## Consignes de l'exercice:
Recopiez telles quelles toutes les lignes ci-dessous, sans en omettre ni en modifier aucune.

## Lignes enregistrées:
•••

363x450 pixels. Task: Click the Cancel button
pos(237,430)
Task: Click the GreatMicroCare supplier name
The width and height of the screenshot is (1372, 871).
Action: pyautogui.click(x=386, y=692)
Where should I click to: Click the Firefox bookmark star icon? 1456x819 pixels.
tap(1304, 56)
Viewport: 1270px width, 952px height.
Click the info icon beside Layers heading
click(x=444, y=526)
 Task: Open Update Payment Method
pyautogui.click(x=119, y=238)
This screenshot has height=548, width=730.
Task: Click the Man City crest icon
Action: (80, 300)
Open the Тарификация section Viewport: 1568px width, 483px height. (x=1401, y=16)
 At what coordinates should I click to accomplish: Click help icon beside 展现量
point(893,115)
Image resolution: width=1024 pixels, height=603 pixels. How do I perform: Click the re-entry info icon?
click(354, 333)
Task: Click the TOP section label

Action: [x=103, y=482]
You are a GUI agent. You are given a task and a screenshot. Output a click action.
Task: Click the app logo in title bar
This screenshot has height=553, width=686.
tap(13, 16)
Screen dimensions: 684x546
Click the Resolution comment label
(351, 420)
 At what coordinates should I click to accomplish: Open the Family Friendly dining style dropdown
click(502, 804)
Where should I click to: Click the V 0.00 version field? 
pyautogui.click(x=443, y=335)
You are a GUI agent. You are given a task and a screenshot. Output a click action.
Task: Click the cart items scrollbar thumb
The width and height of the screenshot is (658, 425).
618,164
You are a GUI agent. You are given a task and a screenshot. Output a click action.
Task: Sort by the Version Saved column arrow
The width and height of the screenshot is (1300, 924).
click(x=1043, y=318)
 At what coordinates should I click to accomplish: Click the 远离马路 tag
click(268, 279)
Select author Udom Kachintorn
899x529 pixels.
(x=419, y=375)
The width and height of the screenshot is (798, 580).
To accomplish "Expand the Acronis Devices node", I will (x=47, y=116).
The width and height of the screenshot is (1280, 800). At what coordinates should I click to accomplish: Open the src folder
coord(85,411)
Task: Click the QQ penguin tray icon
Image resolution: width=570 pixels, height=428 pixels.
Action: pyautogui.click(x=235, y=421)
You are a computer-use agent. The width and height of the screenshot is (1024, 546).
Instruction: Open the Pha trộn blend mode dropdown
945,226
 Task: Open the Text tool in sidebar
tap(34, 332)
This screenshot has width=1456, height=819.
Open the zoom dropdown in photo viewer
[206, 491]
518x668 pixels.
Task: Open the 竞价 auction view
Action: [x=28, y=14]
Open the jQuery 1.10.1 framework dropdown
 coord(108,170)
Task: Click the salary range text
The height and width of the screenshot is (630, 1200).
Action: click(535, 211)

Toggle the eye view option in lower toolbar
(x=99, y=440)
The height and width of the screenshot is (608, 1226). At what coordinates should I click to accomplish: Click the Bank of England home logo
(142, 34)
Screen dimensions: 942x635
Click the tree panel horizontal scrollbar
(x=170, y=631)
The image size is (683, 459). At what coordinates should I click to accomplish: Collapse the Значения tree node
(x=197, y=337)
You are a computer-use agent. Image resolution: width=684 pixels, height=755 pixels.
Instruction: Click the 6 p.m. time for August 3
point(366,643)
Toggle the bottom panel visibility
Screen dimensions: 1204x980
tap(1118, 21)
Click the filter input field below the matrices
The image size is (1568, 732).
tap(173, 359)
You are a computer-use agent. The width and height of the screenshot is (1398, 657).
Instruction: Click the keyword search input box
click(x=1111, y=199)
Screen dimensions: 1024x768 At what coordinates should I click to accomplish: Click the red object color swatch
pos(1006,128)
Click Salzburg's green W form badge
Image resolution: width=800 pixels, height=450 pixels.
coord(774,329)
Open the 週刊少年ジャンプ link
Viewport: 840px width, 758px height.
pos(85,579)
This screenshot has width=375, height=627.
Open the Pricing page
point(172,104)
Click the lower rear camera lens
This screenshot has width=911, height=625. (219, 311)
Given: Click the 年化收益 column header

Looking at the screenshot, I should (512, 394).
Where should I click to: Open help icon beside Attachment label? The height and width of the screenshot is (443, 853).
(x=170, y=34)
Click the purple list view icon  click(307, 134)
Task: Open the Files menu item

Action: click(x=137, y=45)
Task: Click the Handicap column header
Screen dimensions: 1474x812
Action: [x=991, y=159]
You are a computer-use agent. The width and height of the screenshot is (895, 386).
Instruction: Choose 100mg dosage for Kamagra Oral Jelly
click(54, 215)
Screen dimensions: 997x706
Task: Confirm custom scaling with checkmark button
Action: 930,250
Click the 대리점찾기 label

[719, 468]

•••

## Solution ci-dessous:
363x450 pixels. Task: Click the Cancel button
pos(237,430)
Task: Click the GreatMicroCare supplier name
The width and height of the screenshot is (1372, 871).
Action: pyautogui.click(x=386, y=692)
Where should I click to: Click the Firefox bookmark star icon? 1456x819 pixels.
tap(1304, 56)
Viewport: 1270px width, 952px height.
Click the info icon beside Layers heading
click(x=444, y=526)
 Task: Open Update Payment Method
pyautogui.click(x=119, y=238)
This screenshot has height=548, width=730.
Task: Click the Man City crest icon
Action: (80, 300)
Open the Тарификация section Viewport: 1568px width, 483px height. (x=1401, y=16)
 At what coordinates should I click to accomplish: Click help icon beside 展现量
point(893,115)
Image resolution: width=1024 pixels, height=603 pixels. How do I perform: Click the re-entry info icon?
click(354, 333)
Task: Click the TOP section label

Action: [x=103, y=482]
You are a GUI agent. You are given a task and a screenshot. Output a click action.
Task: Click the app logo in title bar
This screenshot has height=553, width=686.
tap(13, 16)
Screen dimensions: 684x546
Click the Resolution comment label
(351, 420)
 At what coordinates should I click to accomplish: Open the Family Friendly dining style dropdown
click(502, 804)
Where should I click to: Click the V 0.00 version field? 
pyautogui.click(x=443, y=335)
You are a GUI agent. You are given a task and a screenshot. Output a click action.
Task: Click the cart items scrollbar thumb
The width and height of the screenshot is (658, 425).
618,164
You are a GUI agent. You are given a task and a screenshot. Output a click action.
Task: Sort by the Version Saved column arrow
The width and height of the screenshot is (1300, 924).
click(x=1043, y=318)
 At what coordinates should I click to accomplish: Click the 远离马路 tag
click(268, 279)
Select author Udom Kachintorn
899x529 pixels.
(x=419, y=375)
The width and height of the screenshot is (798, 580).
To accomplish "Expand the Acronis Devices node", I will (x=47, y=116).
The width and height of the screenshot is (1280, 800). At what coordinates should I click to accomplish: Open the src folder
coord(85,411)
Task: Click the QQ penguin tray icon
Image resolution: width=570 pixels, height=428 pixels.
Action: pyautogui.click(x=235, y=421)
You are a computer-use agent. The width and height of the screenshot is (1024, 546).
Instruction: Open the Pha trộn blend mode dropdown
945,226
 Task: Open the Text tool in sidebar
tap(34, 332)
This screenshot has width=1456, height=819.
Open the zoom dropdown in photo viewer
[206, 491]
518x668 pixels.
Task: Open the 竞价 auction view
Action: [x=28, y=14]
Open the jQuery 1.10.1 framework dropdown
 coord(108,170)
Task: Click the salary range text
The height and width of the screenshot is (630, 1200).
Action: click(535, 211)

Toggle the eye view option in lower toolbar
(x=99, y=440)
The height and width of the screenshot is (608, 1226). At what coordinates should I click to accomplish: Click the Bank of England home logo
(142, 34)
Screen dimensions: 942x635
Click the tree panel horizontal scrollbar
(x=170, y=631)
The image size is (683, 459). At what coordinates should I click to accomplish: Collapse the Значения tree node
(x=197, y=337)
You are a computer-use agent. Image resolution: width=684 pixels, height=755 pixels.
Instruction: Click the 6 p.m. time for August 3
point(366,643)
Toggle the bottom panel visibility
Screen dimensions: 1204x980
tap(1118, 21)
Click the filter input field below the matrices
The image size is (1568, 732).
tap(173, 359)
You are a computer-use agent. The width and height of the screenshot is (1398, 657).
Instruction: Click the keyword search input box
click(x=1111, y=199)
Screen dimensions: 1024x768 At what coordinates should I click to accomplish: Click the red object color swatch
pos(1006,128)
Click Salzburg's green W form badge
Image resolution: width=800 pixels, height=450 pixels.
coord(774,329)
Open the 週刊少年ジャンプ link
Viewport: 840px width, 758px height.
pos(85,579)
This screenshot has width=375, height=627.
Open the Pricing page
point(172,104)
Click the lower rear camera lens
This screenshot has width=911, height=625. (219, 311)
Given: Click the 年化收益 column header

Looking at the screenshot, I should (512, 394).
Where should I click to: Open help icon beside Attachment label? The height and width of the screenshot is (443, 853).
(x=170, y=34)
Click the purple list view icon  click(307, 134)
Task: Open the Files menu item

Action: click(x=137, y=45)
Task: Click the Handicap column header
Screen dimensions: 1474x812
Action: [x=991, y=159]
You are a computer-use agent. The width and height of the screenshot is (895, 386).
Instruction: Choose 100mg dosage for Kamagra Oral Jelly
click(54, 215)
Screen dimensions: 997x706
Task: Confirm custom scaling with checkmark button
Action: 930,250
Click the 대리점찾기 label

[719, 468]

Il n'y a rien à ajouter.